Medical records can be divided into four major components:
1. Medico-legal documents
2. Summary documents
3. Observation documents (lab reports/xray reports, etc.)
4. Process information (progress notes, procedure notes, etc.)
In the process notes, doctors not only note what they observe, but what they are considering, planning, and anticipate. These are working notes, or, in essence, notes to the doctor from himself regarding what's going on in the patient. They can include differential diagnoses, subtle observations, or "heads up" messages that help the doctor keep track of the patient without formally documenting it.
Two quick examples:
1. the patient is anxious and defensive. The differential might include drug abuse or mental illness, as well as social emotional stress (concern about interpersonal relationships, extramarital affair, etc).

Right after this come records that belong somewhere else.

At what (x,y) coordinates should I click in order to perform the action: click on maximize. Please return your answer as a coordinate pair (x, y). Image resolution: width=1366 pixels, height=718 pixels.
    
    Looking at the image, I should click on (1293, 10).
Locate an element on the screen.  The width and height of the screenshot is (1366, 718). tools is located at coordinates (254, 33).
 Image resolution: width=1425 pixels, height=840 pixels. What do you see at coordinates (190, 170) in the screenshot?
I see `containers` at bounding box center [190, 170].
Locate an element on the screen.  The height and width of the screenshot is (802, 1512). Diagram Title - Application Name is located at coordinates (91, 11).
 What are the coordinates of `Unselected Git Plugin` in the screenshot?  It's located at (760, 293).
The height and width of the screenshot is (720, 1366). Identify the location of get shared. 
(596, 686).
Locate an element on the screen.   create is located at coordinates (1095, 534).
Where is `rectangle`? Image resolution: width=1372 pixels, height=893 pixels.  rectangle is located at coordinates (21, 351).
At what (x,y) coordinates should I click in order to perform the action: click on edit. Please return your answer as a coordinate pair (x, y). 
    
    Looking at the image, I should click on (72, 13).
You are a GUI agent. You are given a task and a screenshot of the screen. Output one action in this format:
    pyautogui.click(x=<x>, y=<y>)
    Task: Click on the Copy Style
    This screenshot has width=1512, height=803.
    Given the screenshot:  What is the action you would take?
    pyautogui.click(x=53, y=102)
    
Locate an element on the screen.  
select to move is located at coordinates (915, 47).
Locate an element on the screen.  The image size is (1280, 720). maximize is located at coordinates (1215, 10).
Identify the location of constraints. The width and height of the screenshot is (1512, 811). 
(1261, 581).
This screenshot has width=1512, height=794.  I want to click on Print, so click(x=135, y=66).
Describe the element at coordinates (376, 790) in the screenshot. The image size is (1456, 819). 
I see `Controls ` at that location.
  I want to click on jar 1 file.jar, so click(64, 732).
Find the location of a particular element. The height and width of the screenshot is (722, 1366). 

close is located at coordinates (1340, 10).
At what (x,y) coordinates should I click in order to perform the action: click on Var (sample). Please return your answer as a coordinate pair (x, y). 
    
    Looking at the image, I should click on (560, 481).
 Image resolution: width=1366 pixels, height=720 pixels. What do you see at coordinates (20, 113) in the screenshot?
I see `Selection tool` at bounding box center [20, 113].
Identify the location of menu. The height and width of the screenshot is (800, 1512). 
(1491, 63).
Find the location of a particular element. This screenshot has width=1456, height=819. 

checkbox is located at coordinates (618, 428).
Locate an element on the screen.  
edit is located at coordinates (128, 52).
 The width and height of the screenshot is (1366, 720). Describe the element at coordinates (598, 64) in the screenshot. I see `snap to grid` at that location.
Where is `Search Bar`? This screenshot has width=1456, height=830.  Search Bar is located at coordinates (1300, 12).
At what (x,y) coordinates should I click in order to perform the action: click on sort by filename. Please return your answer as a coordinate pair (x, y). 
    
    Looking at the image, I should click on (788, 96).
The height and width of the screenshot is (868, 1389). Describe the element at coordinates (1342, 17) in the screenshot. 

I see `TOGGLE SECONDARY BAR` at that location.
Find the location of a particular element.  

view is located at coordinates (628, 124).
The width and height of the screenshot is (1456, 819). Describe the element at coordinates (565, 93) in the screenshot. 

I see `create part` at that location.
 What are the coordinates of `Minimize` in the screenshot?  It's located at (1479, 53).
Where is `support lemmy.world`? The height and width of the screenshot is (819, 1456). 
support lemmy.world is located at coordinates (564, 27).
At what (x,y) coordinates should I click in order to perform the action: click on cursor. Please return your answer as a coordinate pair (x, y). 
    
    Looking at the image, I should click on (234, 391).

Recording "potential drug abuse" or "rule out schizophrenia" as a formal diagnosis would not be the kind of item a patient would be pleased to read in their record, or would necessarily want to be reported to their insurance carrier as part of medico-legal documentation. Alternatively, if mental illness is suspected but cannot be diagnosed, the doctor would want to note changes over time without making a definitive diagnosis. If the stress is induced by social emotional distress, it may well go away without ever being overtly documented or communicated.
2. A pediatrician notes that a child has several bruises. The differential includes normal active childhood, leukemia, and child abuse. A parent would be extraordinarily upset to see leukemia mentioned in a note. Likewise, for child abuse, if there's no abuse, the parent would be offended or insulted. However, if there is, then the parent might well change physicians, putting the child at risk for continued abuse.
Medicine, like the rest of life, is not simply black and white.